Eric
Eric

Reputation: 2275

How do I match on wsl output in powershell?

I want to see if I'm running a particular wsl distribution (Windows 10 Home, WSL 2):

PS C:\Users\User> wsl --list --running
Windows Subsystem for Linux Distributions:
Ubuntu (Default)
MyDistro
PS C:\Users\User> wsl --list --running | Select-String -Pattern "MyDistro"
PS C:\Users\User>

No output. I used Get-Member to see that the output is a string; if I run it through something like | Out-String -stream it makes no difference.

I can get a match with Select-String . or Select-String .* but it matches everything, which isn't helpful.

Yes, I want to see if there's a running distro with a particular name. Is there a better way to do that in PowerShell?

Upvotes: 3

Views: 1287

Answers (2)

mklement0
mklement0

Reputation: 440412

Inexplicably, wsl --list --running produces UTF-16LE-encoded ("Unicode"-encoded) output by default instead of respecting the console's active code page, which defaults to the legacy system locale's OEM code page.

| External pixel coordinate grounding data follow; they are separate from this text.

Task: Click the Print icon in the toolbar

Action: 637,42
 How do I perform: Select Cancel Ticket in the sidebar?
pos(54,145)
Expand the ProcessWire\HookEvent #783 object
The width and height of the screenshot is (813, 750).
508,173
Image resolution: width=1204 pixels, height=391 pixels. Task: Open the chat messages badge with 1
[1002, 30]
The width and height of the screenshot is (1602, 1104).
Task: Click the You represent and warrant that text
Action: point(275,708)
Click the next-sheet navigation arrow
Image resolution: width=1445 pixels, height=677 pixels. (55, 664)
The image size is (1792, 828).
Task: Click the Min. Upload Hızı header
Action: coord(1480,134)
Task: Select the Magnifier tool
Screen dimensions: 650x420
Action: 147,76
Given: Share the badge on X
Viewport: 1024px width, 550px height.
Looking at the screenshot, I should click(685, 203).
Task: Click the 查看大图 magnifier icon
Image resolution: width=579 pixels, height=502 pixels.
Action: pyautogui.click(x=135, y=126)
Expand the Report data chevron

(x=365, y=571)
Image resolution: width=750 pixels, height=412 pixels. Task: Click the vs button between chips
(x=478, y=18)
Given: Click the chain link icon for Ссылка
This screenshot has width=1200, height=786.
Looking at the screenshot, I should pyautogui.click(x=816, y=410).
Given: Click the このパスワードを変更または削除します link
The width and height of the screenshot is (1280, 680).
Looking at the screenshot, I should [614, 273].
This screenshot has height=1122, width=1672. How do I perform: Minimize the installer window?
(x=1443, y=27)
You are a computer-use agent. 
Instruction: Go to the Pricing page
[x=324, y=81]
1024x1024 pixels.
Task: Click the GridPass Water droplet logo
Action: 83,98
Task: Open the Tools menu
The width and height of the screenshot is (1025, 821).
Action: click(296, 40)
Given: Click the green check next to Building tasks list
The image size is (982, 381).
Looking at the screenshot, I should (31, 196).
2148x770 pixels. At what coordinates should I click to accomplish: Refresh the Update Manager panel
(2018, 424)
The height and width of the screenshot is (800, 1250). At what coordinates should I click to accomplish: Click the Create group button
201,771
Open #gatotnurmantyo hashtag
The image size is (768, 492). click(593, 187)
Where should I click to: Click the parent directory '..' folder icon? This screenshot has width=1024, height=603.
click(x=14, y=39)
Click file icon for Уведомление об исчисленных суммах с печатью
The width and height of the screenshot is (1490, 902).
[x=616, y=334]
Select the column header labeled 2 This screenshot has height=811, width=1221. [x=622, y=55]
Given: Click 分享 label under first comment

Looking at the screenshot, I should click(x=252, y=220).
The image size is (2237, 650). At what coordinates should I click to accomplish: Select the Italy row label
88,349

Update: As noted in Vimes' answer, v0.64 and above of wsl.exe (verify via the first line output by wsl.exe --version) now support setting the WSL_UTF8 environment variable to 1 to make wsl.exe output UTF-8-encoded output:

$env:WSL_UTF8 = 1
wsl --list --running | Select-String -Pattern MyDistro

This works, as long as your distro names comprise ASCII-range characters only (which seems likely), given that UTF-8 is a superset of ASCII, just like the OEM code pages are; if not, i.e. in the (unlikely) event that your distros contain non-ASCII-range characters (e.g. accented characters such as é):

  • If you happen to have configured your system to use UTF-8 system-wide, (in which case both the OEM and the ANSI code pages are UTF-8 - see this answer), the above solution works as-is.

  • Otherwise, use the proper workaround below or - with $env:WSL_UTF8 = 1 in effect - use the solution in this answer.


Without use of $env:WSL_UTF8:

A quick-and-dirty workaround - which assumes that all running distros are described only with ASCII-range characters (which seems likely) - is to use the following:

(wsl --list --running) -replace "`0" | Select-String -Pattern MyDistro

A proper workaround that supports all Unicode characters requires more effort:

$prev = [Console]::OutputEncoding; [Console]::OutputEncoding = [System.Text.Encoding]::Unicode
wsl --list --running | Select-String -Pattern MyDistro
[Console]::OutputEncoding = $prev

Upvotes: 13

Vimes
Vimes

Reputation: 11967

I just found that $env:WSL_UTF8=1 makes wsl.exe output UTF8. Select-String and More seem to work now!

(Prevoius answer: If you don't need regex then Select-String -simplematch seems to work.)